Stored data entries:
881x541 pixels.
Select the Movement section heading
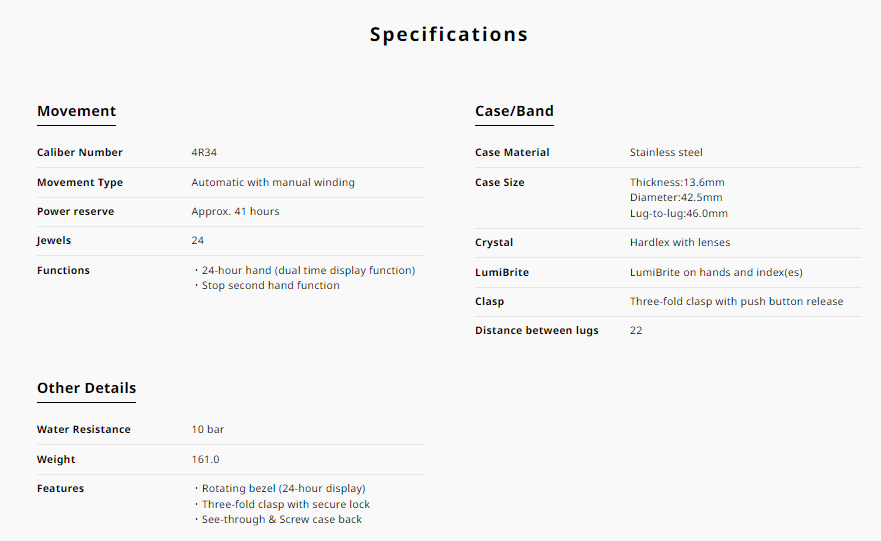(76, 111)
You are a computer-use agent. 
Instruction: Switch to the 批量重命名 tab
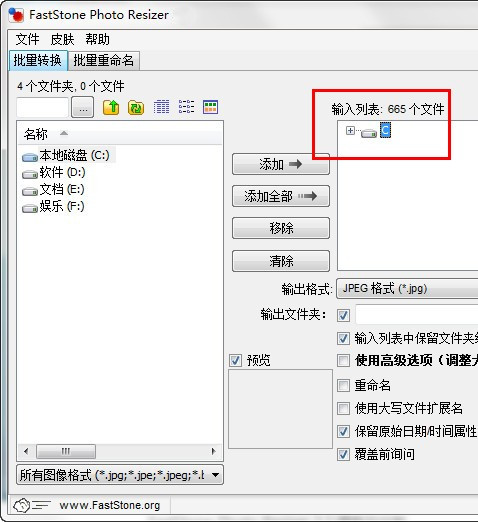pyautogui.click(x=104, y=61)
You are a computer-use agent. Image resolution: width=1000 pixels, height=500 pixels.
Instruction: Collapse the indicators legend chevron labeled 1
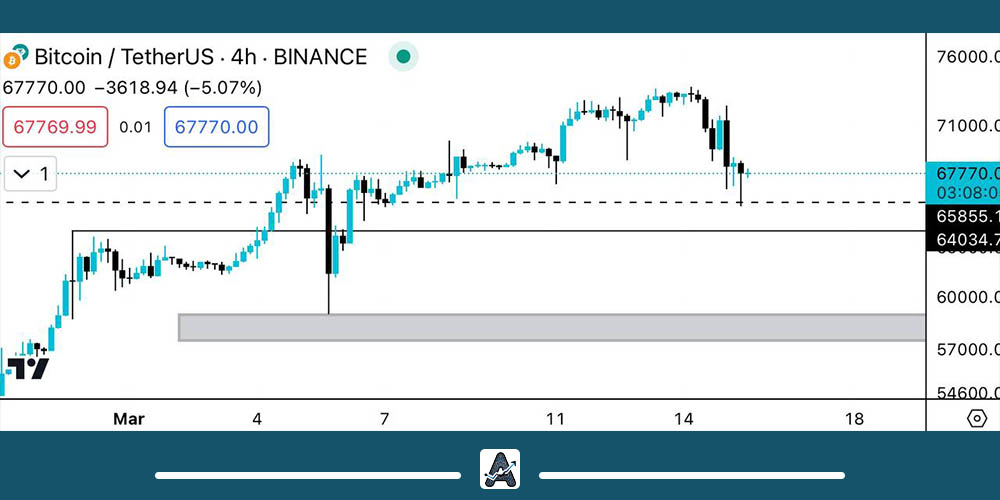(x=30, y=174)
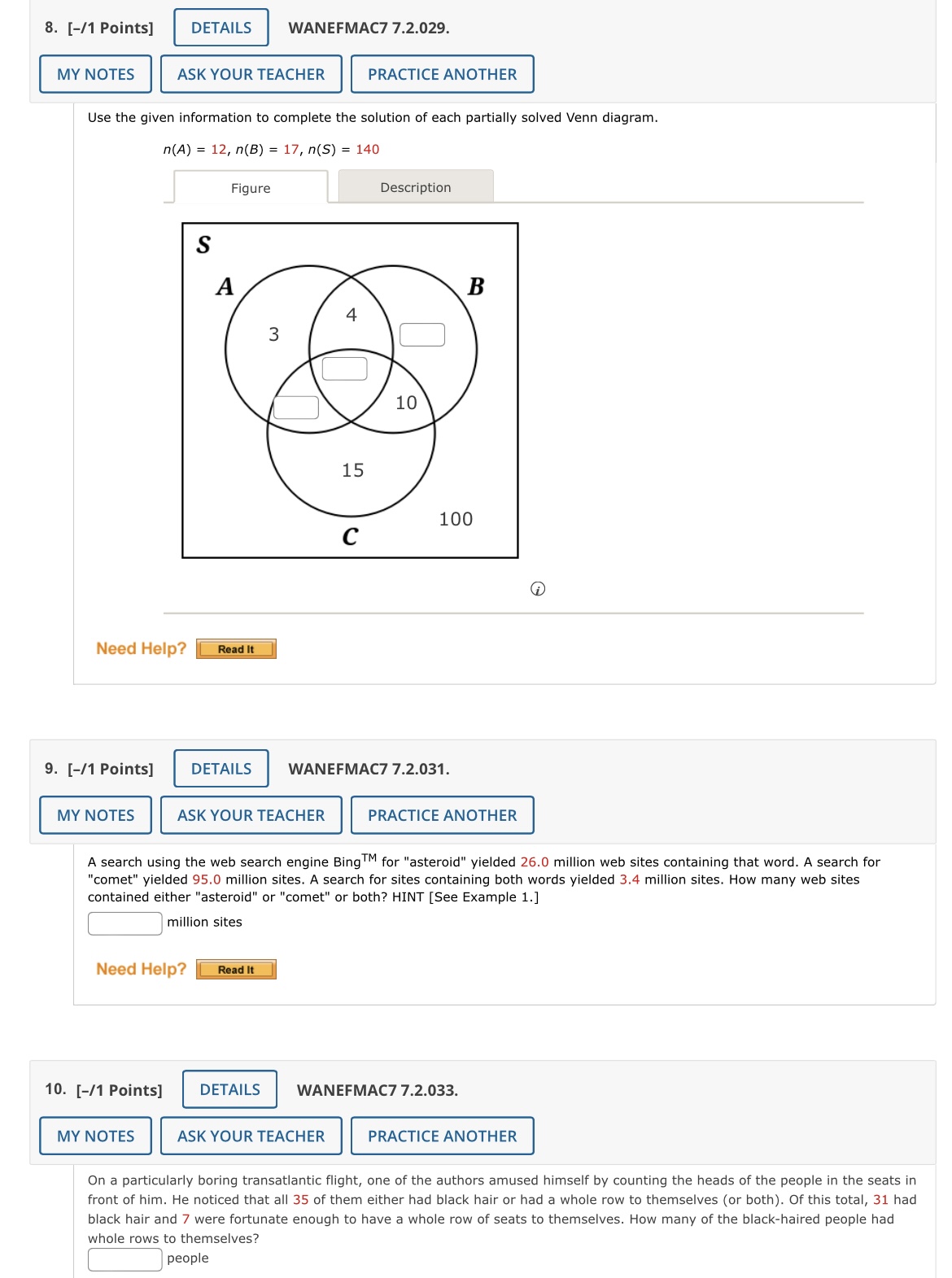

→ Task directions: The answer must be an exact copy of the records, with no pictures in it.

→ Result:
881x541 pixels.
Select the Movement section heading
(76, 111)
You are a computer-use agent. 
Instruction: Switch to the 批量重命名 tab
pyautogui.click(x=104, y=61)
You are a computer-use agent. Image resolution: width=1000 pixels, height=500 pixels.
Instruction: Collapse the indicators legend chevron labeled 1
(x=30, y=174)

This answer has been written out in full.